CHALLENGE: Update the items from the start through the line containing "The image size is (184, 173). [158, 117]", replacing "dropdown" with "drop-down menu" and leaving everything else as it is.

Items for locating displayed elements:
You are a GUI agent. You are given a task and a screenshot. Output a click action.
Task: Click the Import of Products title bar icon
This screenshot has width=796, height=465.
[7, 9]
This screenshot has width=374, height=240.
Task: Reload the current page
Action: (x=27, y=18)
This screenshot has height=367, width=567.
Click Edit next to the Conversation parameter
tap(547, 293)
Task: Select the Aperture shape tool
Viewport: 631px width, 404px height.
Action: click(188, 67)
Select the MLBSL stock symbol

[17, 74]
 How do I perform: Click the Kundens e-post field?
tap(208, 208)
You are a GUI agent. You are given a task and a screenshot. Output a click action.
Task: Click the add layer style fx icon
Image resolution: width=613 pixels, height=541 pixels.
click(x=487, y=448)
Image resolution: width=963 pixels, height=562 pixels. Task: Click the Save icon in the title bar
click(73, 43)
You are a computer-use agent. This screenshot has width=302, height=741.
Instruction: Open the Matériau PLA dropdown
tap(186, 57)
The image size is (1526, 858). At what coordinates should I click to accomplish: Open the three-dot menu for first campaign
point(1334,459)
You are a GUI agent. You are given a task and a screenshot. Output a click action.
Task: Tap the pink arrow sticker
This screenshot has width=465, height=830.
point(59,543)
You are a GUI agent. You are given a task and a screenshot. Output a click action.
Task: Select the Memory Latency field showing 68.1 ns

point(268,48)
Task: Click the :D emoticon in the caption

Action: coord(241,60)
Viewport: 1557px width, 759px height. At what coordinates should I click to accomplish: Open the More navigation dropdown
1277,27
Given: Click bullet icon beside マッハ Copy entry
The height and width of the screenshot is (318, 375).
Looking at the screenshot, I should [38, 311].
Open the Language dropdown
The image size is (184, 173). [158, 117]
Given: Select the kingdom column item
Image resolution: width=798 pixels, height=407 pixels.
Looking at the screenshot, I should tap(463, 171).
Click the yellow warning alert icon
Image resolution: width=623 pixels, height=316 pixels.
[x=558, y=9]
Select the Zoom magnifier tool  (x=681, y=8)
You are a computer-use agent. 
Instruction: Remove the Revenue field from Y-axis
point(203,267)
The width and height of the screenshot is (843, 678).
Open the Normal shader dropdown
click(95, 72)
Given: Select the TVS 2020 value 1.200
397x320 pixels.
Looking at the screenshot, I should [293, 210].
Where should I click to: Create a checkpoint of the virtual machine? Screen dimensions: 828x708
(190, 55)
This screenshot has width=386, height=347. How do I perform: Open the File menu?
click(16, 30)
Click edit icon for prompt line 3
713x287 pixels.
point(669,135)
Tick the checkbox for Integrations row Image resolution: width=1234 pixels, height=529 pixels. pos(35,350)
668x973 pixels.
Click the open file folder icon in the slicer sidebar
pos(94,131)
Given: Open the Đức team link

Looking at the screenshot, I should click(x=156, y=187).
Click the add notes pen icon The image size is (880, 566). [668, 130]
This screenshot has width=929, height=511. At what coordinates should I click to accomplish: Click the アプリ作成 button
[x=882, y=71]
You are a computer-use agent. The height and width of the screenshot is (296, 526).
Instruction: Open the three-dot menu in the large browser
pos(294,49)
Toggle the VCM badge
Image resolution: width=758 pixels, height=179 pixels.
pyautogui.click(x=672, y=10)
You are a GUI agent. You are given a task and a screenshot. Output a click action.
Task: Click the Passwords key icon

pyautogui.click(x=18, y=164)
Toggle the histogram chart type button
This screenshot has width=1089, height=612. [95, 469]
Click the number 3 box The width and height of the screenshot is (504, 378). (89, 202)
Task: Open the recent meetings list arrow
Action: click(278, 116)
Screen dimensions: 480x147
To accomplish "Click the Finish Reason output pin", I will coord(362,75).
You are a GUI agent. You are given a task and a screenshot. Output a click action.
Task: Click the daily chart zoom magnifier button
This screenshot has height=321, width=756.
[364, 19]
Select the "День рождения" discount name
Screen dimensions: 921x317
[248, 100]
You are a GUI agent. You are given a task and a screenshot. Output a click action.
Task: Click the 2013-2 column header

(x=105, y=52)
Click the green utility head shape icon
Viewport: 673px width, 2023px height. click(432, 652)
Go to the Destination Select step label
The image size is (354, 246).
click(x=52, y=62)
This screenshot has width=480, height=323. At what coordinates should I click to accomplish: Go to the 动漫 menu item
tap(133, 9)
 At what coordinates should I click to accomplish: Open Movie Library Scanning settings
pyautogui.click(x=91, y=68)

WORKED ANSWER:
You are a GUI agent. You are given a task and a screenshot. Output a click action.
Task: Click the Import of Products title bar icon
This screenshot has width=796, height=465.
[7, 9]
This screenshot has width=374, height=240.
Task: Reload the current page
Action: (x=27, y=18)
This screenshot has height=367, width=567.
Click Edit next to the Conversation parameter
tap(547, 293)
Task: Select the Aperture shape tool
Viewport: 631px width, 404px height.
Action: click(188, 67)
Select the MLBSL stock symbol

[17, 74]
 How do I perform: Click the Kundens e-post field?
tap(208, 208)
You are a GUI agent. You are given a task and a screenshot. Output a click action.
Task: Click the add layer style fx icon
Image resolution: width=613 pixels, height=541 pixels.
click(x=487, y=448)
Image resolution: width=963 pixels, height=562 pixels. Task: Click the Save icon in the title bar
click(73, 43)
You are a computer-use agent. This screenshot has width=302, height=741.
Instruction: Open the Matériau PLA drop-down menu
tap(186, 57)
The image size is (1526, 858). At what coordinates should I click to accomplish: Open the three-dot menu for first campaign
point(1334,459)
You are a GUI agent. You are given a task and a screenshot. Output a click action.
Task: Tap the pink arrow sticker
This screenshot has width=465, height=830.
point(59,543)
You are a GUI agent. You are given a task and a screenshot. Output a click action.
Task: Select the Memory Latency field showing 68.1 ns

point(268,48)
Task: Click the :D emoticon in the caption

Action: coord(241,60)
Viewport: 1557px width, 759px height. At what coordinates should I click to accomplish: Open the More navigation drop-down menu
1277,27
Given: Click bullet icon beside マッハ Copy entry
The height and width of the screenshot is (318, 375).
Looking at the screenshot, I should [38, 311].
Open the Language drop-down menu
The image size is (184, 173). [158, 117]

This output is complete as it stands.